MAROA — A superb defensive effort, a senior with a hot hand, a measure of revenge and a sectional championship.
The Central Catholic High School basketball team got all of those Friday in a 56-34 blitzing of Monticello in a matchup of state-ranked Illini Prairie Conference rivals in the Class 2A Maroa-Forsyth Sectional final.
"We wanted to play them again. We wanted the rematch," said senior James Morris after the top-seeded No. 7 Saints avenged a 56-53 road loss from Feb. 9. "We felt like we gave them one last time. We came out here and gave it our all."
Six-foot-six senior James Gilmore poured in 24 points with four 3-pointers to pace the offense for Central, which improved to 24-6 and advanced to face Deer Creek-Mackinaw in Tuesday's 7 p.m. super-sectional at the University of Illinois-Springfield.
"It's crazy, it's awesome. Going to the elite eight is always going to be a great experience," said Gilmore, who scored 15 in the first half and finished with seven rebounds while Morris pulled down eight.
"Jack has done that all year," said Central coach Jason Welch. "He got his feet set and consequently hit some shots. When he gets a good look, he's going to make some shots."
But the biggest star may have been the Saints' defense, especially on the Sages' 6-6 senior forward Calvin Fisher, who came in averaging 16.4 points and scored 24 in the regular-season meeting.
"We knew that he's a really good player and last time he hurt us pretty bad," said Morris. "We worked in practice all week on getting better and how to defend him as a team."
This time the Saints held him to eight points on five free-throws and one field goal — a 3-pointer with 3:36 to play and Central ahead by 28.
"We just had to stay with him. We had a defensive plan from the start to stay with him and sag off the kids that couldn't shoot," said 6-foot guard Luke Yoder, who drew the initial defensive assignment on Fisher. "It worked. We won by 20 and it was a fun game.
"I wanted blood for that loss at Monticello. I was ready to guard him and take him down."
Johnny Dawson also scored eight and Luke Stokowski added seven for the second-seeded, No. 5-ranked Sages (25-2), who had a 17-game winning streak snapped.
"They're just real physical. They were physical with Calvin and Luke (Stokowski)," said Monticello coach Kevin Roy. "We needed some other guys to step up tonight and we didn't have that."
Featuring their usual balanced offense centered around transition baskets, the Saints never trailed as Morris started the game with two free throws after a steal. A Gilmore fastbreak layup finished the first quarter with Central ahead 15-6.
"I definitely think our tempo was way better," said Gilmore, noting a boost from a strong Central contingent in a near capacity crowd. "Neutral court, we had a lot of fans here this time. I think the fans really helped out a lot."
When Gilmore drained his third trey with a minute left in the second quarter, the lead was at 31-11 before Monticello got two free throws to conclude the half.
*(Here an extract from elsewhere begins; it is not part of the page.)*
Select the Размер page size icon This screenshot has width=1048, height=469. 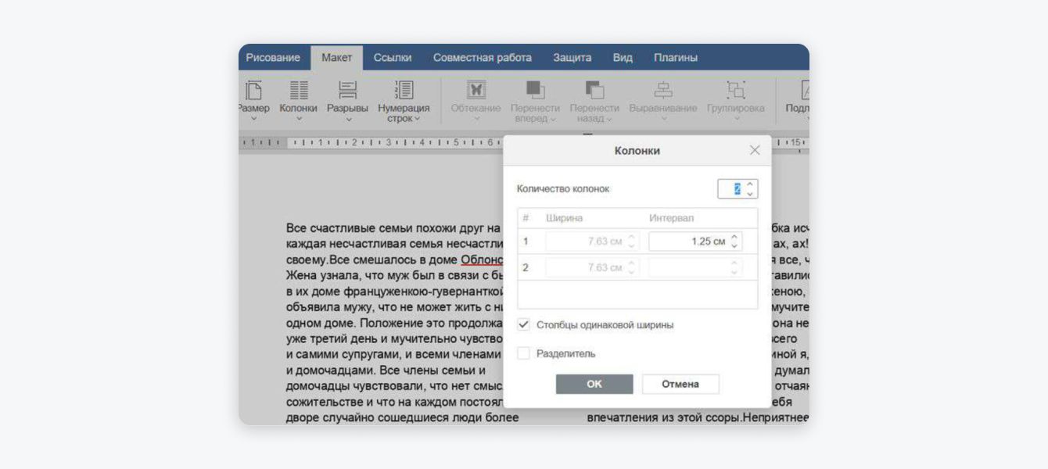(253, 90)
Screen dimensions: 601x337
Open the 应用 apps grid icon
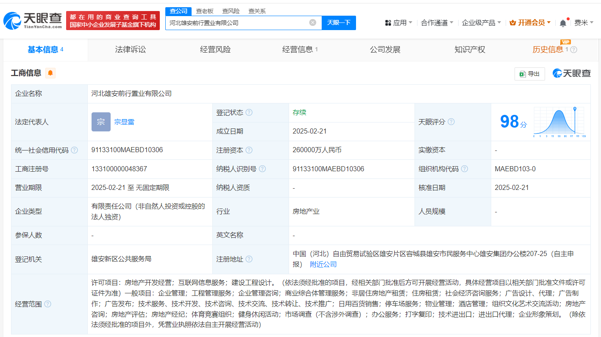pos(388,22)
Welch's pep talk during the break?
"To be honest, I went in there and jumped all over them," he said. "There was a few things we could've done better and I didn't want them to be satisfied."
Clearly, they weren't satisfied. After Monticello got a 3 from Benton Singleton to start the third, Gilmore answered with one of his own to start a 10-2 burst.
"Jack was on fire tonight," said Morris, whose all-around game included four assists and a pair of steals.
Ahead 44-24 to start the fourth, the Saints extended the margin to 25 by opening the final frame with a trey and a layup from Patrick Rahuba, who totaled nine points off the bench.
Gilmore sank a turnaround jumper from the side of the key to make it 56-28 midway through the fourth quarter before Fisher made his 3. But the margin was large enough for Welch to send in his reserves for the final minute.
"Really amazing. These guys did a heckuva job tonight and I'm so proud of all of them," he said. "They believed in the scouting report, executed it to perfection and played their hearts out on a big stage."
From here, the stage only gets bigger.
"We've still got work to do," said Gilmore. "We've got to keep moving, keep pounding because this journey's not over yet."